Im "Masterplan Migration" von Bundesinnenminister Horst Seehofer steht: "konsequenter Vorrang von Sachleistungen vor Geldleistungen in den Zentren als Regelfall". Wer gegen einen negativen Asylbescheid klagt, stottert die Anwaltskosten in der Regel von seinem monatlichen Taschengeld in Höhe von 150 Euro in Raten ab.

Viktoria Meinholz
4. Juli 2018 18:02

Umfrage: Nur jeder dritte Bayer zufrieden mit Merkels Asylpolitik 

Nur ein Drittel der Bayern ist laut einer Umfrage mit der Asyl- und Flüchtlingspolitik von Bundeskanzlerin Angela Merkel zufrieden. Die Zustimmung zur Arbeit von Bundesinnenminister Horst Seehofer lag etwas höher. Mit dessen Tätigkeit zeigten sich 42 Prozent einverstanden, wie am Mittwoch aus dem "Bayerntrend" des Politikmagazins "Kontrovers" des Bayerischen Rundfunks hervorging.

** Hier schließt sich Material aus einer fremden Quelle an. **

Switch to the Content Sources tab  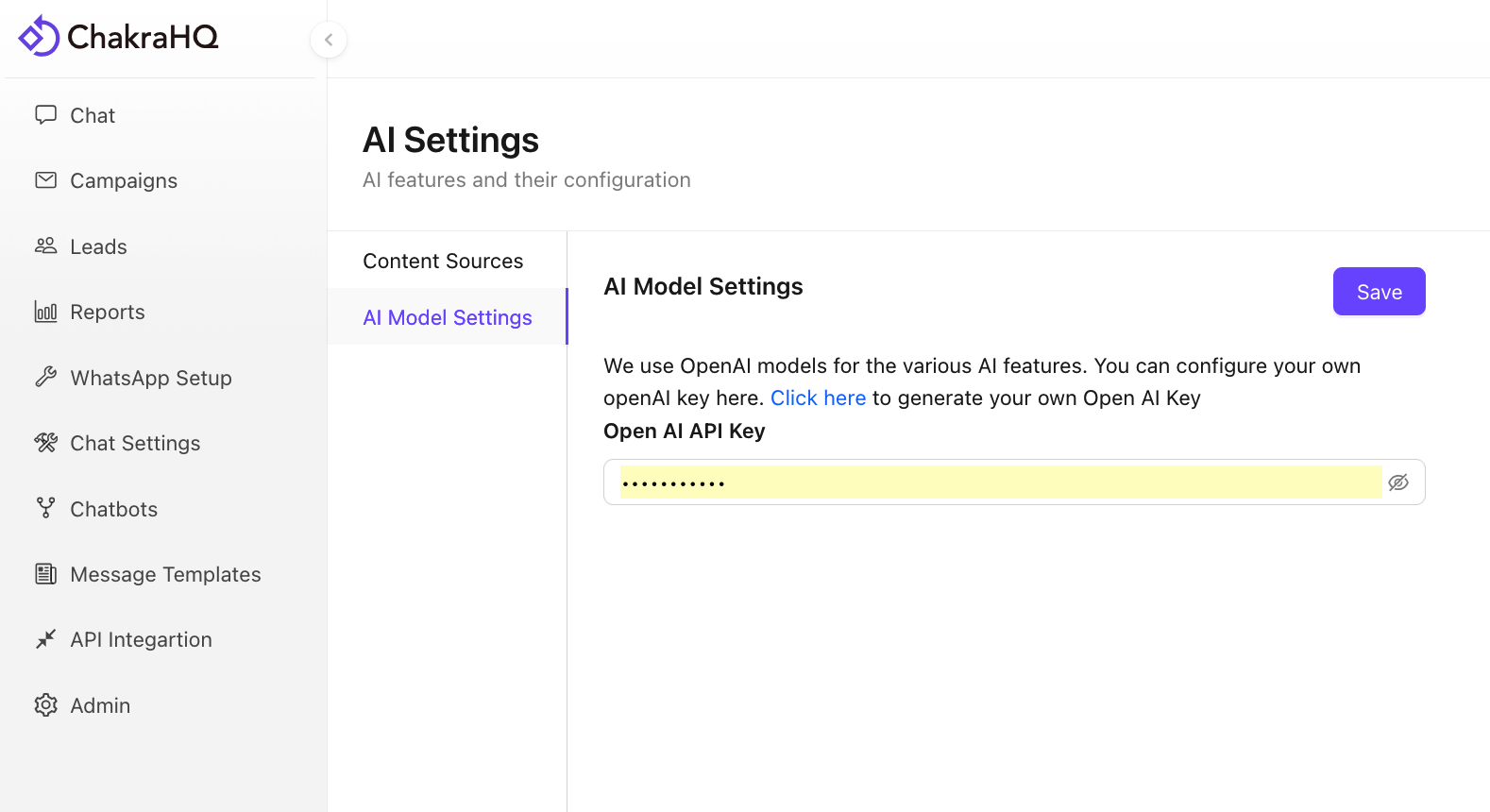click(443, 262)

Der Umfrage zufolge finden 64 Prozent der Befragten die Einrichtung von sogenannten Transitzentren an der Grenze zu Österreich für bereits in anderen EU-Staaten registrierte Asylbewerber richtig. 94 Prozent denken demnach jedoch, dass der Konflikt zwischen CDU und CSU damit nicht dauerhaft gelöst ist. 22 Prozent sehen Merkel und die CDU in dem Streit als Gewinner, 25 Prozent Seehofer und die CSU. 40 Prozent sagten, beide hätten sich gleichermaßen durchgesetzt.

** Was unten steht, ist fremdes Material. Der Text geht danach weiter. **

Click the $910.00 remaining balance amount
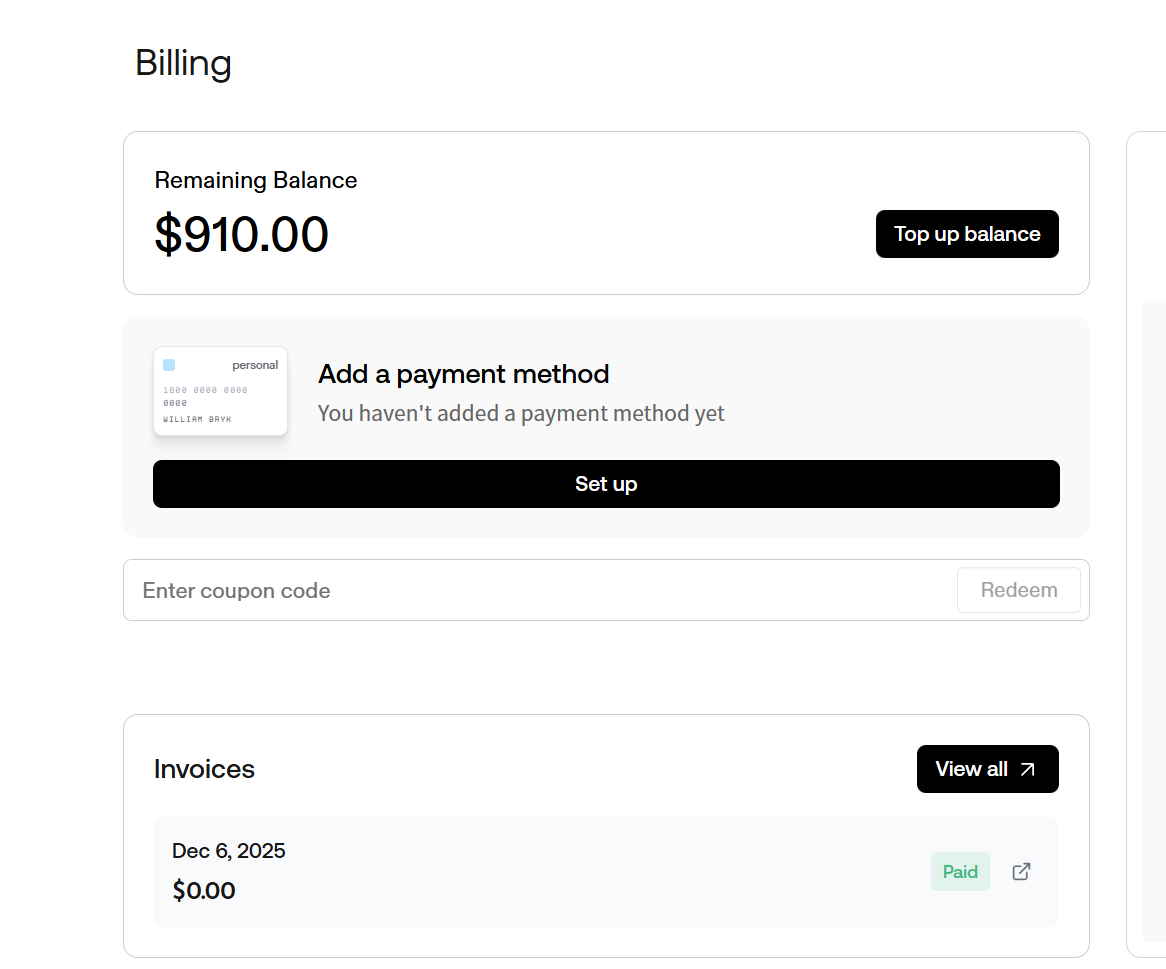 (241, 235)
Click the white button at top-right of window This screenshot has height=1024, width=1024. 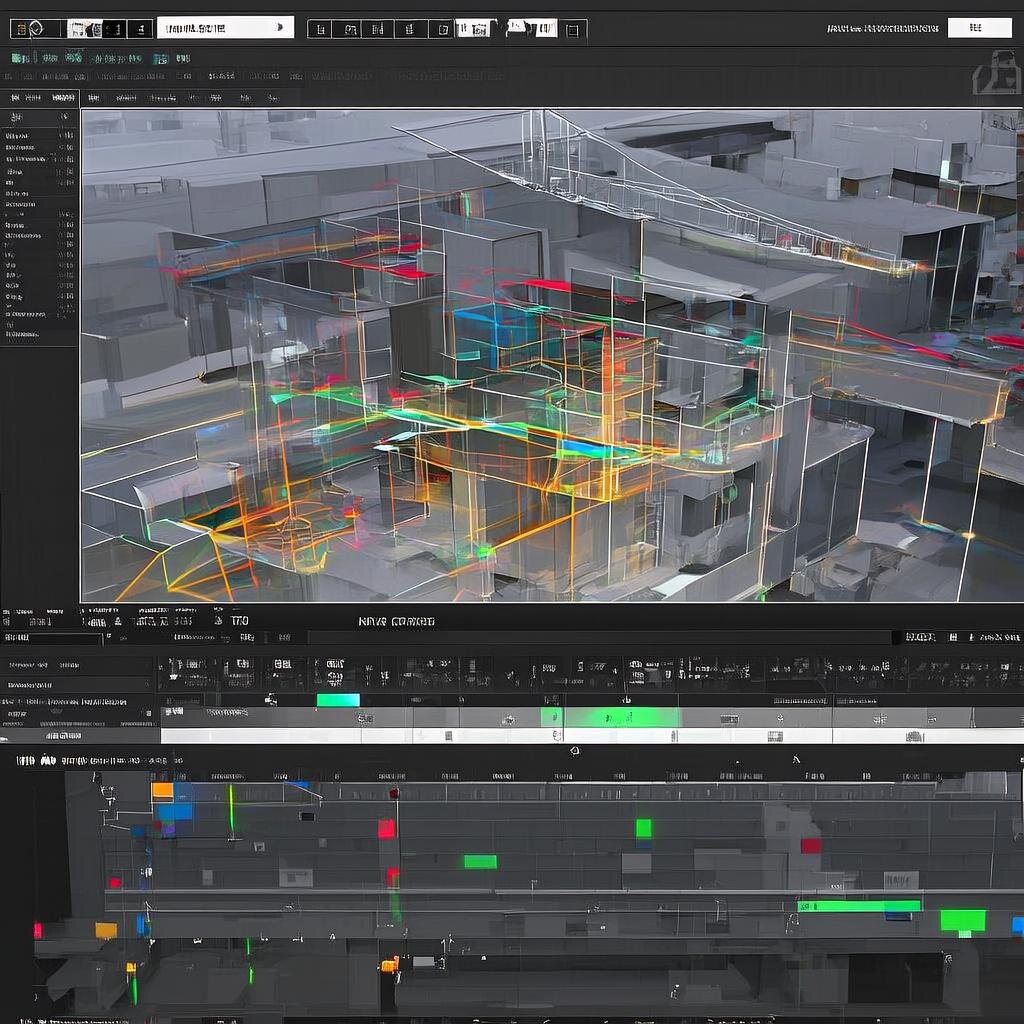click(x=979, y=28)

Fast zwei Drittel der Befragten stimmten der Aussage eher zu, dass der CSU ihre eigenen Interessen wichtiger sind als der Erfolg der Regierung. Und 70 Prozent sind eher der Ansicht, dass Merkel die Union in der Regierungskoalition nicht mehr richtig im Griff hat.

Viktoria Meinholz
4. Juli 2018 17:46

Österreichischer Minister: Kontrollen am Brenner wären Katastrophe 

Mögliche dauerhafte Grenzkontrollen am Brenner könnten Österreichs Verkehrsminister Norbert Hofer zufolge einen erheblichen wirtschaftlichen Schaden verursachen. "Das wäre zweifellos eine Katastrophe", sagte Hofer am Mittwoch vor Journalisten in Wien. Seinem Ministerium zufolge müssten Fuhrunternehmen für jeden Umweg über die Schweiz je Lastwagen 124 Euro mehr Mautgebühr zahlen.

Nach dem Kompromiss zwischen CDU und CSU im innerdeutschen Asylstreit hatte die österreichische Regierung eigene nationale Maßnahmen an den Staatsgrenzen nicht ausgeschlossen. Man sei darauf eingestellt, insbesondere Maßnahmen zum Schutz der Südgrenzen zu ergreifen, hieß es in einer am Dienstag veröffentlichten Erklärung. Bundeskanzler Sebastian Kurz hatte mehrfach betont, dass auch Grenzkontrollen am italienisch-österreichischen Grenzpass Brenner zur Debatte stünden. 

Hofer betonte, man müsse abwarten, wie Deutschland tatsächlich entscheiden wird. In dem Moment, in dem die deutsche Grenze dicht gemacht werde, werde sein Land an der Südgrenze ähnliche Maßnahmen ergreifen. Er sei jedoch optimistisch, dass eine Lösung gefunden werde. Der deutsche Innenminister Horst Seehofer (CSU) wird am Donnerstag zu einem Gespräch mit Kanzler Kurz in Wien erwartet.